(POTONGAN DOKUMEN):
.....
Buku rekomendasi ini terkait erat dengan strategi rahasia Inggris dan Amerika Serikat di Dunia Ketiga di masa abad ke-20. Direkomendasikan pula, dalam tujuan menghancurkan keunggulan dan kekuatan kaum Muslim, untuk menyebarluaskan kekurangan mereka di sisi lainnya, dengan metode: menyulut perselisihan serta mempublikasikan literatur untuk menghasut pertentangan sektarian. Menjauhkan dari pendidikan serta mempopulerkan suatu bentuk lain yang seperti tasawuf mistik (menjauhkan diri dari modernisasi dan pendidikan). Mempromosikan ide sekularisme, atau berbagai bentuk ide mengenai pemisahan agama dari urusan kenegaraan. Memperburuk kondisi perekonomian melalui sabotase. Membuat para politisi/negarawan agar terbiasa dengan pola hidup seks bebas (perzinahan), alkohol, menghabiskan waktu dalam permainan judi dan olah raga, serta mentradisikan bunga perbankan. Dan kemudian, dalam usaha menciptakan permusuhan antara generasi muda dengan penguasa serta ulama, diungkaplah prilaku korup mereka.
.....
(Baris dari dataset grounding layar)
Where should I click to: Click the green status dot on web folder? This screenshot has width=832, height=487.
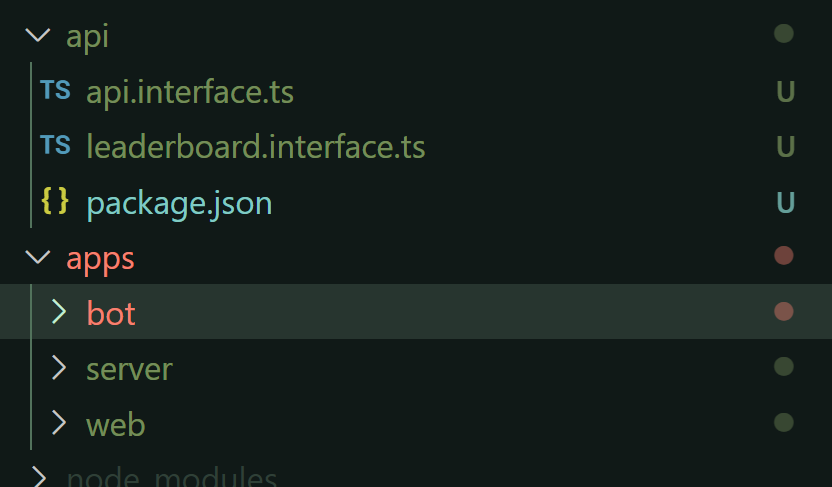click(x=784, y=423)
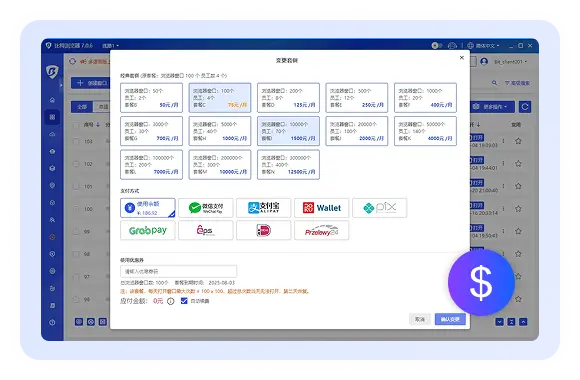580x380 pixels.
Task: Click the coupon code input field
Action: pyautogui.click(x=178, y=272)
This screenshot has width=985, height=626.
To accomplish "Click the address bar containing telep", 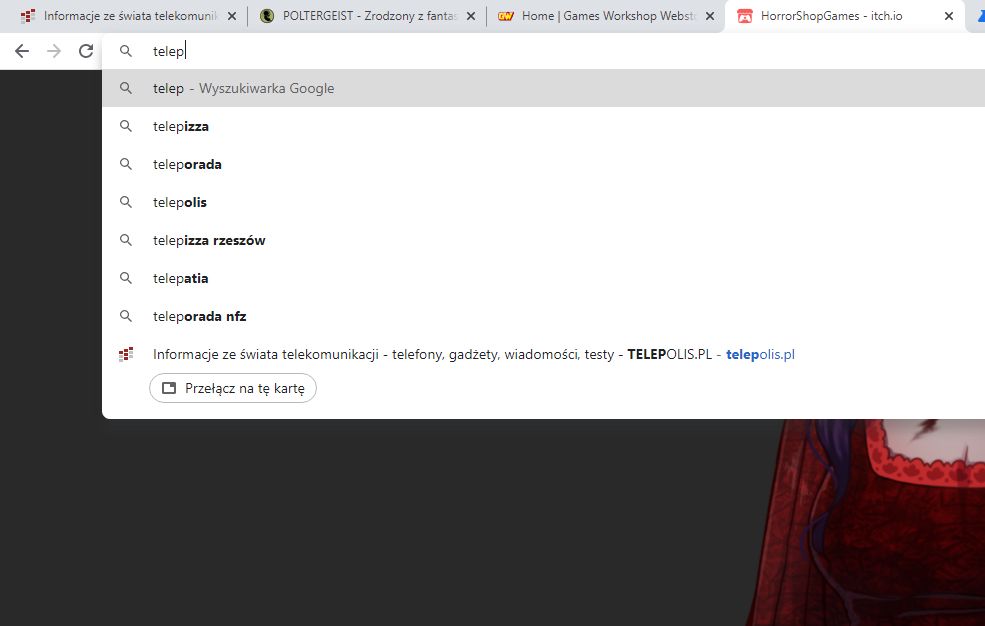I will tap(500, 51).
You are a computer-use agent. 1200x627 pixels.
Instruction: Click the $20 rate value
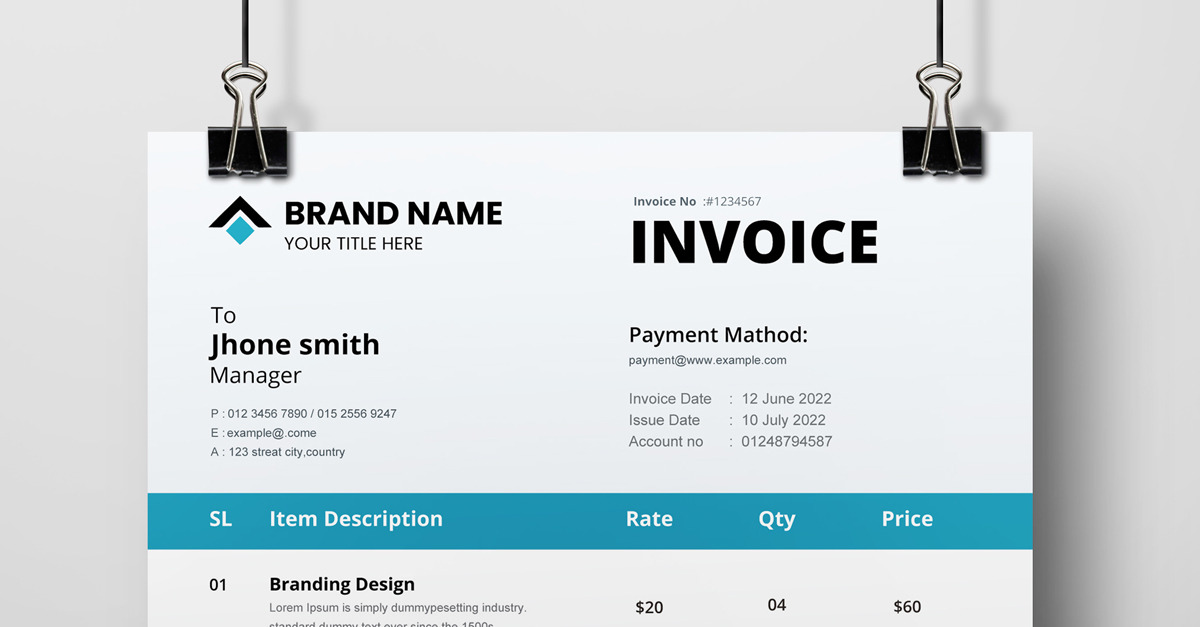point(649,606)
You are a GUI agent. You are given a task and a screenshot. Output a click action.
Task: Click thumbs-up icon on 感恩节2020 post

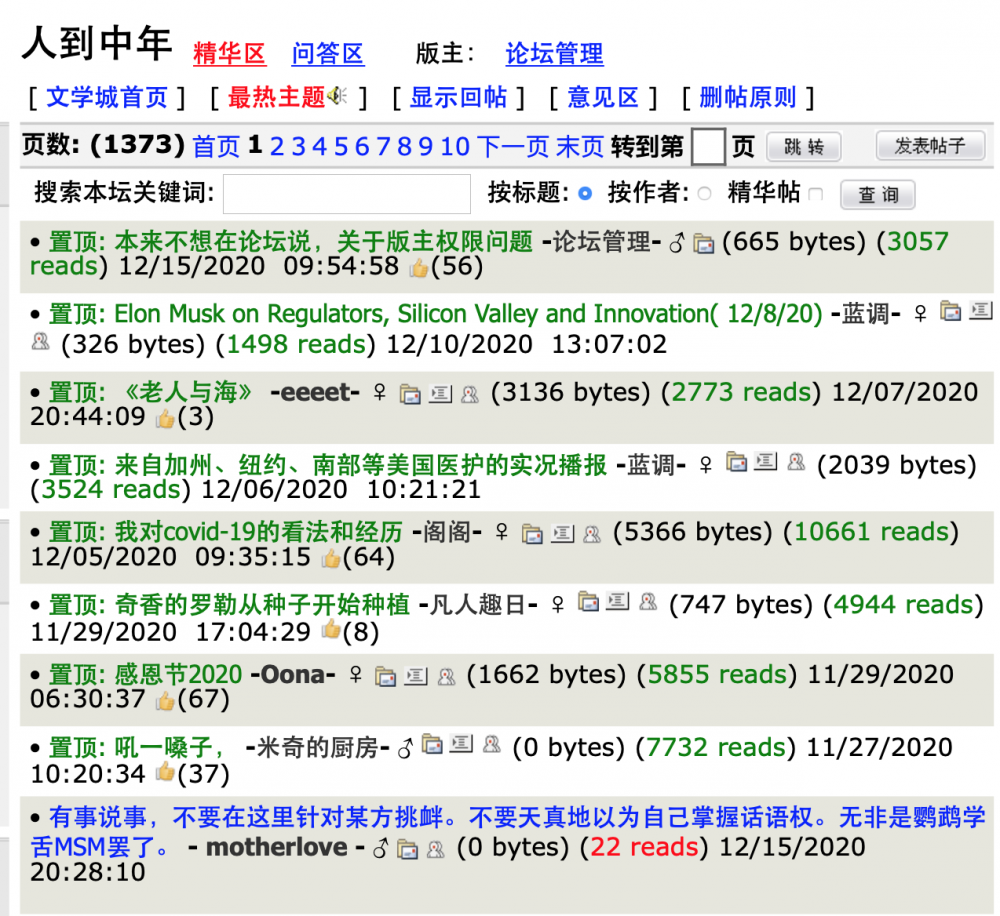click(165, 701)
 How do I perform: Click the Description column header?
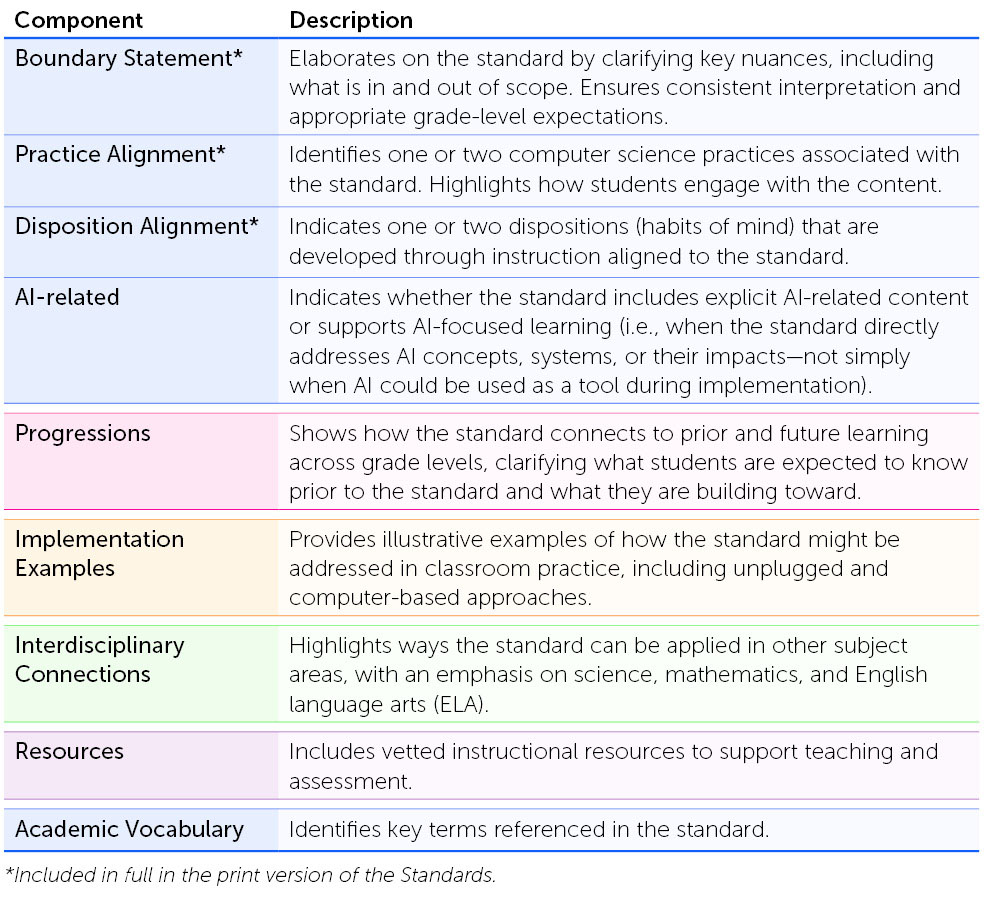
.....
(YANG PERLU DIKERJAKAN):
1. Dalam teks tentang strategi rahasia Inggris dan Amerika Serikat, melalui cara apa kondisi perekonomian diperburuk?
2. Lanjutkan teks tentang strategi rahasia Inggris dan Amerika Serikat, dimulai setelah kalimat terakhirnya.

(JAWABAN TUGAS):
1. Melalui sabotase.

2.
Demi tujuan untuk menyebarluaskan kesalahpahaman bahwa Islam adalah chauvinistik terhadap kaum perempuan, mereka harus mempopulerkan salah-tafsir atas ayat Al-Qur'an dengan menyatakan, "kaum laki-laki dominan (berkuasa) terhadap perempuan" (lihat pengertian yang sebenarnya di QS. An-Nisa' [4]:34), serta menyatakan, "kaum perempuan adalah sumber kejahatan". Yang paling penting, mereka harus memperkenalkan fanatisme di kalangan umat Islam, dan kemudian mengkritik Islam sebagai agama teror.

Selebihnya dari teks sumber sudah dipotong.